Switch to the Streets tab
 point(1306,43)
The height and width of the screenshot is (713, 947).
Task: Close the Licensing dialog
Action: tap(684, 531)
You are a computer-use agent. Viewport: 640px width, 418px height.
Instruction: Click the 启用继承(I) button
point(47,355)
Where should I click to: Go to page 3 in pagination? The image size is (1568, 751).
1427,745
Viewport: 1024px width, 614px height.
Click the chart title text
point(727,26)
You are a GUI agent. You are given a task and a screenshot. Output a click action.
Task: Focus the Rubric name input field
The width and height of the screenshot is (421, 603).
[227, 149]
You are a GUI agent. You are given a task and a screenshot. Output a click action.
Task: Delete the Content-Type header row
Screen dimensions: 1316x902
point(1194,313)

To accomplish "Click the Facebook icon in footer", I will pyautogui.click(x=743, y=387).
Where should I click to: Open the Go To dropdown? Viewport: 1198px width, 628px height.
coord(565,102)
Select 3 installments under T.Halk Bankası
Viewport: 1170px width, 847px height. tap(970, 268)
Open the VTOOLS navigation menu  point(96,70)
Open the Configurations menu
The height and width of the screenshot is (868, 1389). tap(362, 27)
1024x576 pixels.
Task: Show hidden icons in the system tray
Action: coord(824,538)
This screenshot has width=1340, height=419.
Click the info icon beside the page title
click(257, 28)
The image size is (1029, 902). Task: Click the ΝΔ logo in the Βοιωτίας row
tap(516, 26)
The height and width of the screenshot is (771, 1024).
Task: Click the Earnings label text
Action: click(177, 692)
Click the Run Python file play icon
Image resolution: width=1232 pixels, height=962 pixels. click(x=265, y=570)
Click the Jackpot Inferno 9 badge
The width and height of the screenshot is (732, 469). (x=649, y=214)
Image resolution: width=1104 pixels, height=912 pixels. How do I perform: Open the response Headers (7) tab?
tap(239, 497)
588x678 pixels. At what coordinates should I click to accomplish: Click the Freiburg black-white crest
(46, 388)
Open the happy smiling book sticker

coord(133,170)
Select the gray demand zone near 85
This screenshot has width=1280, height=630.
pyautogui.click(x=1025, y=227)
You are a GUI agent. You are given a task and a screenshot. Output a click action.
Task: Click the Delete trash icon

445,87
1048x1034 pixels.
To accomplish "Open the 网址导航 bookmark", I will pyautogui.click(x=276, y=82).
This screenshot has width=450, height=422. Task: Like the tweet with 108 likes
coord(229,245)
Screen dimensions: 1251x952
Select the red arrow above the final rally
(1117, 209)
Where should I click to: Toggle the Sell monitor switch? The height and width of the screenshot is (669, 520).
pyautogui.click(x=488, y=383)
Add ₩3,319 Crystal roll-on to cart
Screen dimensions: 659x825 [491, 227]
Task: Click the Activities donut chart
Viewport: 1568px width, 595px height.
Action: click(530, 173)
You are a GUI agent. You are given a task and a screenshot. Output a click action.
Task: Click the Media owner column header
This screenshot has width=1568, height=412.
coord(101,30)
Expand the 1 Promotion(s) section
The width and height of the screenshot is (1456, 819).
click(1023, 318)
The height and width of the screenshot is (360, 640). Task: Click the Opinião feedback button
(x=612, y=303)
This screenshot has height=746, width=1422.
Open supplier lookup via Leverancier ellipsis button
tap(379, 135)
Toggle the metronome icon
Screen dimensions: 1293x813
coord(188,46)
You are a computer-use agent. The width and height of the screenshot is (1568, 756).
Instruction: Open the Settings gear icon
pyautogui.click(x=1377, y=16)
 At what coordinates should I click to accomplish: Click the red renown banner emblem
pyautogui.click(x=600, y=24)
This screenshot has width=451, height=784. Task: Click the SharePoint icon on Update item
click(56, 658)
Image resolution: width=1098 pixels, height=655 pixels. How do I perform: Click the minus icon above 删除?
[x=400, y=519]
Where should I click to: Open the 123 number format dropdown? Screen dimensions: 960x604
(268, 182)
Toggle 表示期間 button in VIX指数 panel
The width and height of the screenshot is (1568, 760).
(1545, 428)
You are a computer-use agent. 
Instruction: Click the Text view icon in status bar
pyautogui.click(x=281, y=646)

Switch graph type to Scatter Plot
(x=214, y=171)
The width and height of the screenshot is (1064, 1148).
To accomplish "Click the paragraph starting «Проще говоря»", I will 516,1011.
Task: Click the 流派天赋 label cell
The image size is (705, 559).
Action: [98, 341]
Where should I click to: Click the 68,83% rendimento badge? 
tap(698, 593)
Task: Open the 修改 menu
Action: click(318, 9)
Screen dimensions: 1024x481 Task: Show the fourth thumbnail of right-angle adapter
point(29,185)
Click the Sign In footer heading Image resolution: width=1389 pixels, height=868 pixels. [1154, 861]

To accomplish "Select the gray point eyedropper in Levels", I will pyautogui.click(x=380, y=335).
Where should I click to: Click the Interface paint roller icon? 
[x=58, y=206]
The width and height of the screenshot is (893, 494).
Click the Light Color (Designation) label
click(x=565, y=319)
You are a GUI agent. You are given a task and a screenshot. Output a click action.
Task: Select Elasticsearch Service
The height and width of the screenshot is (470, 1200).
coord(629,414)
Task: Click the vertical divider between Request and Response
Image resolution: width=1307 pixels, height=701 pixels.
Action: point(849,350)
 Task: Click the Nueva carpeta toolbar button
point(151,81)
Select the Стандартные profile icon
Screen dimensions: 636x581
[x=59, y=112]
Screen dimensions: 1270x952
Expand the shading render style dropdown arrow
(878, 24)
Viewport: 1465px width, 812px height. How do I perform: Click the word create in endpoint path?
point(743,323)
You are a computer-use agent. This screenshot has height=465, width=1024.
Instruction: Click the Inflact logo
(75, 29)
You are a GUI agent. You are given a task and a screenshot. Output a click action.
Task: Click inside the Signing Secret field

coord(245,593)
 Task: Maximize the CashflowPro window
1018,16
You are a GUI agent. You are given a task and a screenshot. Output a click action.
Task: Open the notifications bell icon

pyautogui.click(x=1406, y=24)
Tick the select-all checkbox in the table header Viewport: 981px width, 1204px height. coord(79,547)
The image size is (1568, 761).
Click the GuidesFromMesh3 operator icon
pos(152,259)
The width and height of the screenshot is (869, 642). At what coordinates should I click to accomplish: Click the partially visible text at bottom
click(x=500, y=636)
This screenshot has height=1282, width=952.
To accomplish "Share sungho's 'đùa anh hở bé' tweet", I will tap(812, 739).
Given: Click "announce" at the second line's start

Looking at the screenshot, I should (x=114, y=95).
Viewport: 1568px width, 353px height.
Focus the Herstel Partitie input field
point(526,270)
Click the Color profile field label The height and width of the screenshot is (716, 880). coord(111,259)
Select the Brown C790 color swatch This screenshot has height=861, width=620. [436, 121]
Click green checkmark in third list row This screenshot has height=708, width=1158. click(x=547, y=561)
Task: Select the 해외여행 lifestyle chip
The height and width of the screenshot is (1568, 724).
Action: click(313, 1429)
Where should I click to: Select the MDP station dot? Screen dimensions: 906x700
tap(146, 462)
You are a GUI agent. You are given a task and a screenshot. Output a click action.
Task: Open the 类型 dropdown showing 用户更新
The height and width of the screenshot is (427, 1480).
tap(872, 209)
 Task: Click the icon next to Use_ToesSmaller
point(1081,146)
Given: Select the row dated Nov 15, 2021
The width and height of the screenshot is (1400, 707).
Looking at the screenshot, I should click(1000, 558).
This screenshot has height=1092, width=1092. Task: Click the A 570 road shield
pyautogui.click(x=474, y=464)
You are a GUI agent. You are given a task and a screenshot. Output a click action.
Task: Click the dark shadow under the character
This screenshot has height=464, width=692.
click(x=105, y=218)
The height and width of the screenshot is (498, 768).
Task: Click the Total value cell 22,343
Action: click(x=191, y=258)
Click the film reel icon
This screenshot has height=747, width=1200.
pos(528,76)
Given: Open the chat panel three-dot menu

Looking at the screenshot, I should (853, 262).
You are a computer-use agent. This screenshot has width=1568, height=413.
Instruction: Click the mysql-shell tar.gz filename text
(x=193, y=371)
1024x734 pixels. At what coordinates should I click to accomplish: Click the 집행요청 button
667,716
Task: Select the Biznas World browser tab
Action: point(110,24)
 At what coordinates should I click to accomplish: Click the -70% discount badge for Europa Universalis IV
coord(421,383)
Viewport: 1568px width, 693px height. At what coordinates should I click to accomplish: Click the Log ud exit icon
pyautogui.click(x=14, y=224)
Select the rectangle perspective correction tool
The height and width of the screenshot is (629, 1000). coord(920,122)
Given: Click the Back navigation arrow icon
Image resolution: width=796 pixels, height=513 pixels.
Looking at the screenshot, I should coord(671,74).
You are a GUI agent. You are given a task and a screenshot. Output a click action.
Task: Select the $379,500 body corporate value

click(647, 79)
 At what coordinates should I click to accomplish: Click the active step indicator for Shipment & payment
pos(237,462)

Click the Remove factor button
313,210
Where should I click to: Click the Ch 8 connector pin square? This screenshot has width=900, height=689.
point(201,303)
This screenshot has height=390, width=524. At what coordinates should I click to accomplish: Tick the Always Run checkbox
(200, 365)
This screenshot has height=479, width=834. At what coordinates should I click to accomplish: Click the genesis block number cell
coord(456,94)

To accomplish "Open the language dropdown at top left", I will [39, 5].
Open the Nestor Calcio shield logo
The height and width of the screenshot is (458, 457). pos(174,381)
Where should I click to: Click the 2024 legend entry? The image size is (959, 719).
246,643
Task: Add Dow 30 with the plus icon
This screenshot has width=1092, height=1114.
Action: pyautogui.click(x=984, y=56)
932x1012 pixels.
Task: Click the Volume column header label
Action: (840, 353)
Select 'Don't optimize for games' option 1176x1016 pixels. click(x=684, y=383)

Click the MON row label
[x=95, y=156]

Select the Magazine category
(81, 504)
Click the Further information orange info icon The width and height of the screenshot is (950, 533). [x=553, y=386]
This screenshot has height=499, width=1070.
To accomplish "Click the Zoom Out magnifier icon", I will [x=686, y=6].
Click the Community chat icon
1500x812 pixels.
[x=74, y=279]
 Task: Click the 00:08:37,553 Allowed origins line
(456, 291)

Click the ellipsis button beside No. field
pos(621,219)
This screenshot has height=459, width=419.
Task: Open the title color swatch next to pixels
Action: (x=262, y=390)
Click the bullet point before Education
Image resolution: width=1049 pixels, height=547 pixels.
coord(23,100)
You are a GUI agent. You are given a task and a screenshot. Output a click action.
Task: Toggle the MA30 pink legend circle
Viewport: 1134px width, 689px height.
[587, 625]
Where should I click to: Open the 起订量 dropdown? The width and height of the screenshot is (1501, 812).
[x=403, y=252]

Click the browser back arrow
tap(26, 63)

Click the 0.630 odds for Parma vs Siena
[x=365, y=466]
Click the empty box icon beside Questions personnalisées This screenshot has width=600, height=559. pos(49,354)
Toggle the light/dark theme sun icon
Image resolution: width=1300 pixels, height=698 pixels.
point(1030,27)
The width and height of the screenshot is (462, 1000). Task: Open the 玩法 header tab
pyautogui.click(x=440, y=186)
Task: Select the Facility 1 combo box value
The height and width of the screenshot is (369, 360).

☆ ☆ ☆

## Description of the task:
Read the material above and copy out each line holding "will".

## The completed task:
To accomplish "Click the Facebook icon in footer", I will pyautogui.click(x=743, y=387).
To accomplish "Open the 网址导航 bookmark", I will pyautogui.click(x=276, y=82).
To accomplish "Click the paragraph starting «Проще говоря»", I will 516,1011.
To accomplish "Select the gray point eyedropper in Levels", I will pyautogui.click(x=380, y=335).
To accomplish "Share sungho's 'đùa anh hở bé' tweet", I will tap(812, 739).
To accomplish "Open the language dropdown at top left", I will [39, 5].
To accomplish "Click the Zoom Out magnifier icon", I will [x=686, y=6].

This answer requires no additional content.